On his way from Edmonton to Red Deer, Robin Campbell is thinking about the road ahead for Canada’s coal industry. He knows it’s far from smooth, yet he displays the kind of gritty determination typical of so many Albertans.
Coal, he says, remains part of the world’s energy mix. And steel-making coal will continue to be an important Canadian export as long as the world…well, needs steel.
Campbell, a former Alberta environment minister – and, incidentally, a 4th generation miner who spent nearly 30 years in the coal industry – is the new president of the Coal Association of Canada.
On this day he’s travelling to Red Deer to meet with union representatives. It’s about their members, their jobs, their livelihoods.
Campbell says his mission is to preserve jobs in the industry and to work with governments to play a positive role in fighting climate change. The challenge, he says, is demonstrating how coal has a role to play in the global energy mix and to invest in technologies that have the potential to drastically reduce emissions.
“So we’d like to see the government, especially in Canada, up the ante in research and technology and do a better job of retrofitting plants, patenting that technology and selling it worldwide to developing countries so that they can continue to develop, which is positive for everybody – but do so with much lower emissions.

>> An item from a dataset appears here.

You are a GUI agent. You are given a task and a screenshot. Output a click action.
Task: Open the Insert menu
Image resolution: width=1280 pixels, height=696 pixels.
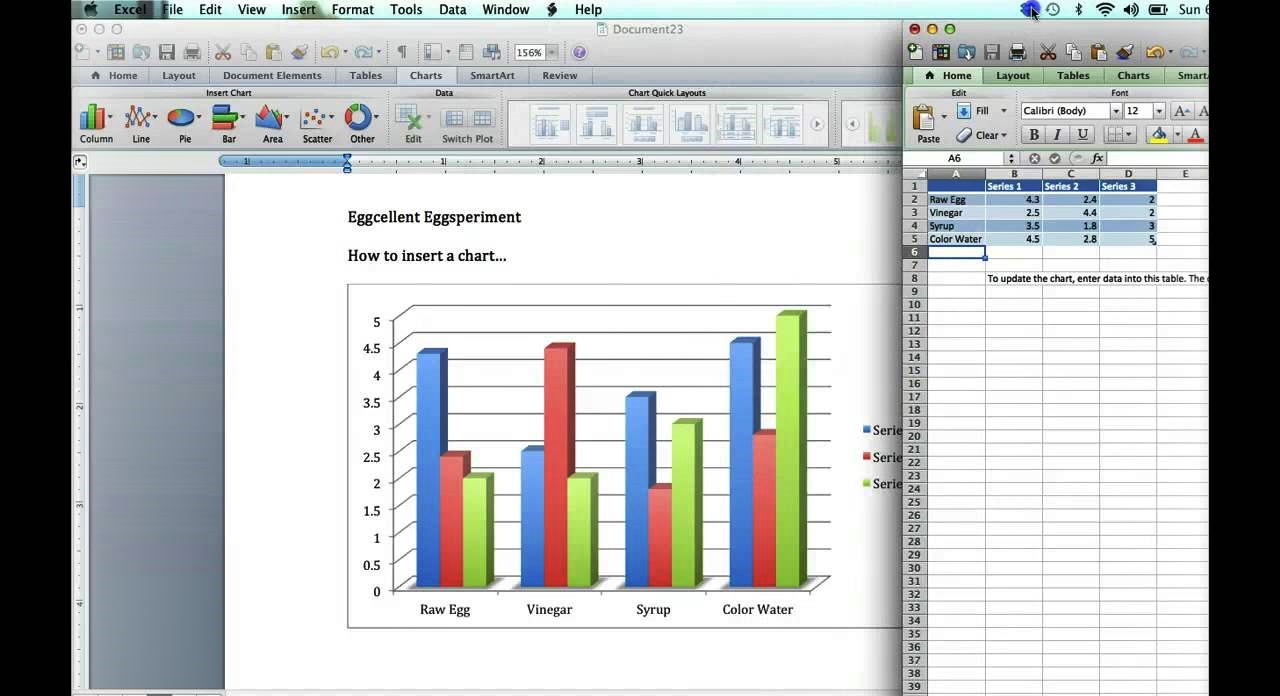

“India has 240 to 300 million people without power. They’re going to do what they have to do to get that power to their citizens,” he says.
As a former mine worker, union official and cabinet minister, Campbell understands the challenges and issues facing the coal industry. However, the nations of the world, he says, will always need steel, always need affordable and reliable energy. And now, more than ever, Canada needs those tens of thousands of well-paying jobs, direct and indirect, that depend on Canadian coal.